Julie K. Brown's Book 'Perversion of Justice' Goes Inside An Investigative Reporter's Determination


Photographer:

Jo Manning

Perversion Of Justice: The Jeffrey Epstein Story, by Julie K. Brown, Dey Street/William
Morrow, © 2021, 448 pages, $27.99


Miami Herald investigative reporter Julie K. Brown opens her tale with a dedication to those she names as the survivors of the sordid sex trafficker Jeffrey Epstein.

"Pervasion of Justice: The Jeffrey Epstein Story," released on July 20, tells a true-life, sordid story, which continues its ramifications today.

The perversion is not only that of Epstein and his friends and business partners on the sexual level, but it strikes at the very heart of our legal and criminal justice system — a system that allowed a certain kind of behavior to exist. To put it bluntly, those with money – billionaires and those with friends in high places – could and still can get away with anything. Yes, anything. Epstein never paid for what he did to so many young teenaged women. He was protected every step of the way. Though charged in 2008 with soliciting prostitution from minors, he successfully called the shots, doing everything he had done before, despite the fact of being held in custody.

Photographer:

It took a long time to take down Epstein, and Brown was dogged in her perseverance to get the story. Originally appearing in three parts in The Miami Herald, the obstacles in her way were many.

Documents she requested were denied, and when she did get them, they were heavily and ridiculously redacted. In every stage of her research into Epstein and his crimes, many people were insistent on not speaking with her for her stories. Brown recounts one such episode in her book, the maddening back-and-forth she had with South Beach resident and infamous lawyer Alan Dershowitz.

Brown was repeatedly chided by many for stubbornly refusing to put the story aside.

In the end, she succeeded, thanks also to help from people like Michael Reiter and the late Joe Recarey, who supported her work (and to who she also dedicates this book).

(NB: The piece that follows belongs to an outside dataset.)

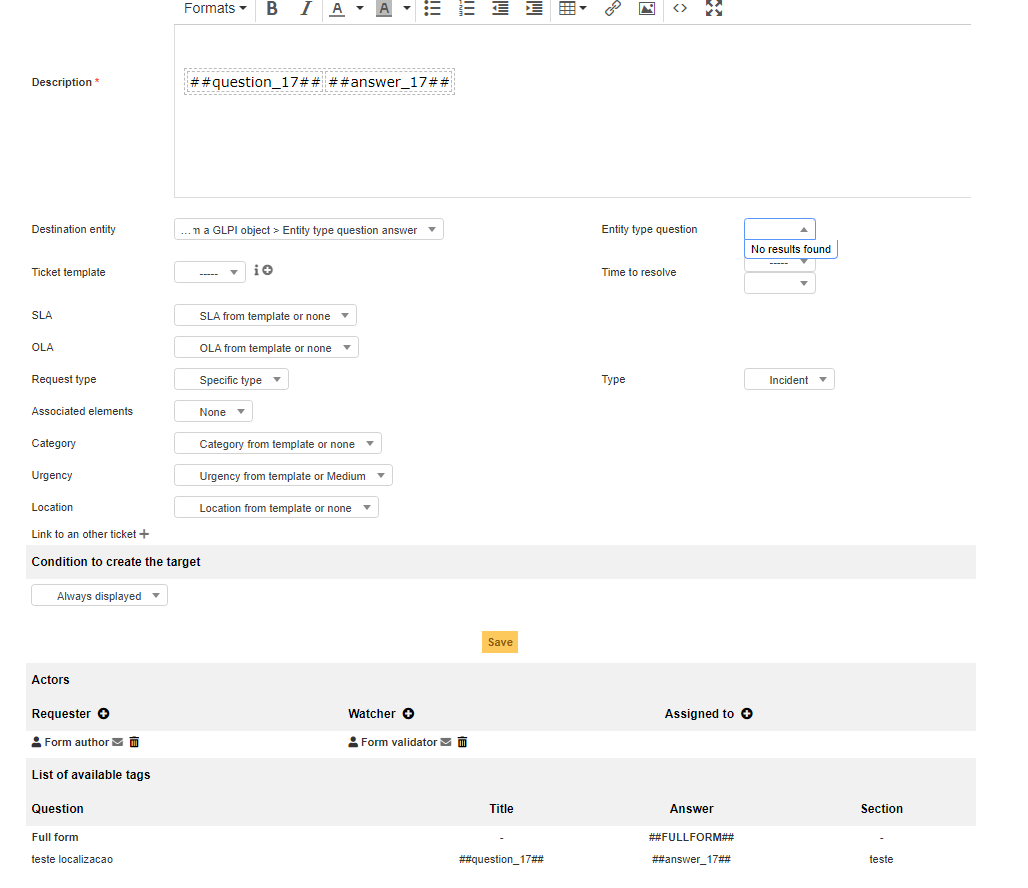Open the source code view

680,9
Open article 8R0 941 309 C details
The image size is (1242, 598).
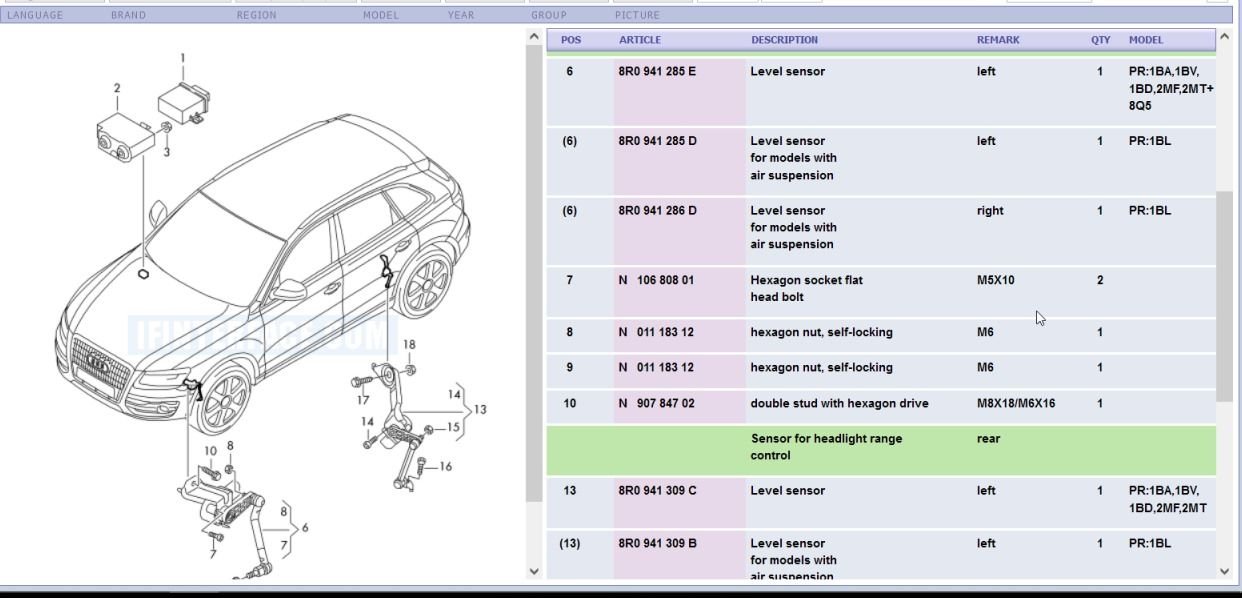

(Hear a sample from the book below.)
 

The single mother of two endured pay cuts as a journalist as newspaper readership continued and still continues to decline. She worried about keeping her job. She remained undeterred.

So who was Jeffrey Epstein? Brown tells us he was a con man, a scammer and user who used his charm to convince people to hire him despite his lack of credentials. He got a job teaching math and science at the Dalton School in New York City thanks to the father of former attorney general Bill Barr; billionaires like Les Wexler of The Limited and Victoria’s Secret threw millions of dollars at him. He counted among his BFFs the billionaire Leon Black, Prince Andrew of Great Britain, and former presidents Bill Clinton and Donald Trump. Photos of Epstein and his girlfriend Ghislaine Maxwell were in all the newspaper and glossy magazine society pages. All the while, they were supplying vulnerable girls to men who were eager to have sex with them.

Brown, however, doesn't dwell on the more, disgusting and degenerate aspects of what was done against the girls against their wills. But readers will “get” it; depraved descriptions are unnecessary. What this reviewer found most depraved were the actions of those who should have known better, like U.S. attorney Alex Acosta of Florida, who approved the plea deal for Epstein. (He was later rewarded by being named Trump’s Secretary of Labor.)

How no one with the power to stop any of Epstein and company's deeds is the story Brown goes into and, in great detail in a hefty book of almost 450 pages.

And that “suicide” in prison? Brown makes it clear that no one believes it. The perverted sex addict himself had the goods on far too many important and wealthy people. No way was he going to be allowed to rat them out, no way on earth.

And now, his partner in crime, Ms. Maxwell, as bad, if not worse as he was, is in prison. She has the goods on a lot of folks, too.

We can only hope she is being better guarded than her vile partner. There is a lot more that needs to come out and many more to pay for their collusion in this tangled story of sex, corruption and secrets.